New restrictions on flying recreational remote controlled aircraft go too far and will hurt his business, says one of the owners of P.E.I.-based Great Hobbies.

"As someone who's in the business of selling drones and model aircraft, it's frustrating," said Jim Ewing.

Ewing said he has enjoyed flying model aircraft since he was 12.

"You learn so much and get to enjoy a camaraderie, learn technologies, learn to fly, get outside in fresh air," he said. "All of that kind of thing is now being heavily regulated."

On Thursday, federal Transport Minister Marc Garneau announced the new rules, which are effective immediately. Recreational users will face a fine of up to $3,000 if drones weighing more than 250 grams are caught flying under the following circumstances:

- Higher than 90 metres.

- Within 75 metres of buildings, vehicles, vessels, animals or people.

- More than 500 metres away from the user.

- At night, in clouds or somewhere you can't see it.

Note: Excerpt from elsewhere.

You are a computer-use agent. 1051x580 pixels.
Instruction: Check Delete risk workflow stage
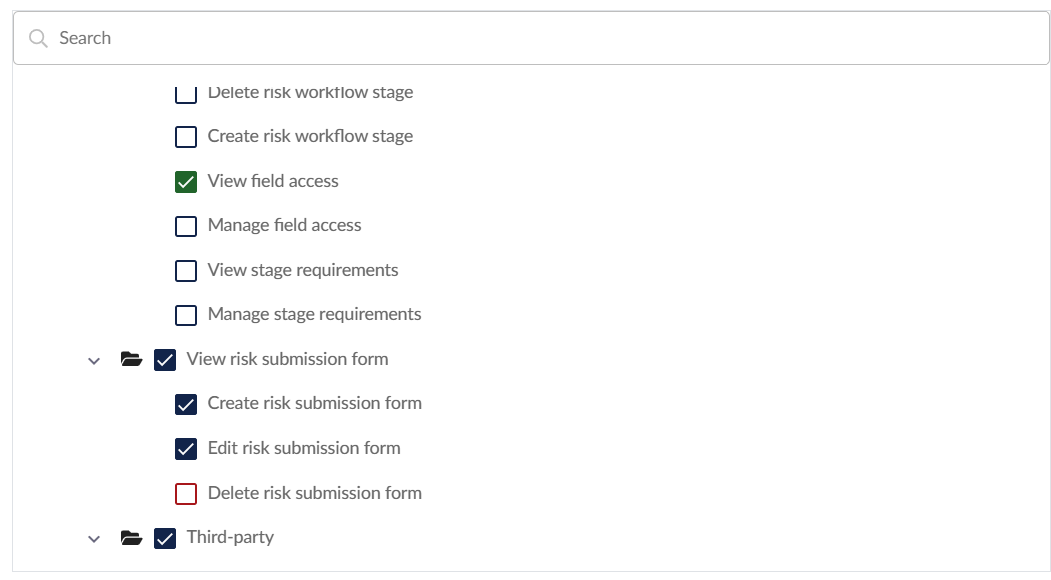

- Within nine kilometres of somewhere aircraft take off or land, or a forest fire.

- Without your name, address and phone number marked on the drone itself.

- Over forest fires, emergency response scenes or controlled airspace.

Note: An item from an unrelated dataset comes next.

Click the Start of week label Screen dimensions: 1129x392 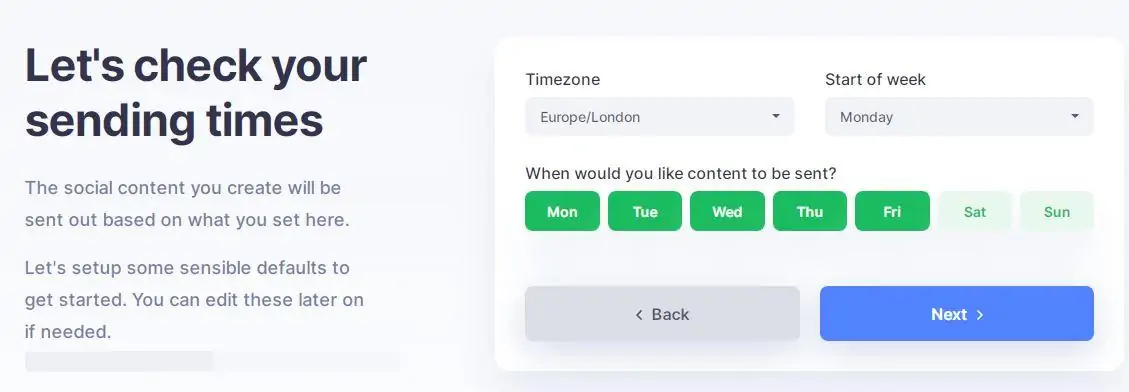[x=876, y=79]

"I'm taking strong measures now before a drone hits an airplane and causes a catastrophic event," Garneau said when announcing the rules. "That's the kind of nightmare scenario that keeps me awake at night as your Transport Minister."

Ewing says he understands why there are regulations to keep drones away from airplanes and large crowds of people. But he said the rules, such as the one that prohibits flying drones within nine kilometres of an airport, are too strict. He has written a letter that he plans to send to Garneau with suggestions on how to make the rules more flyer-friendly.

"From our perspective, of course people are all of a sudden, 'OK there's massive fines for all of this here. I don't want anything to do with it anymore,'" Ewing said.

"Well, if that's a major portion of our business, it doesn't take much math to figure out where that's all going to go. You know it's going to hurt business, there's no question about that."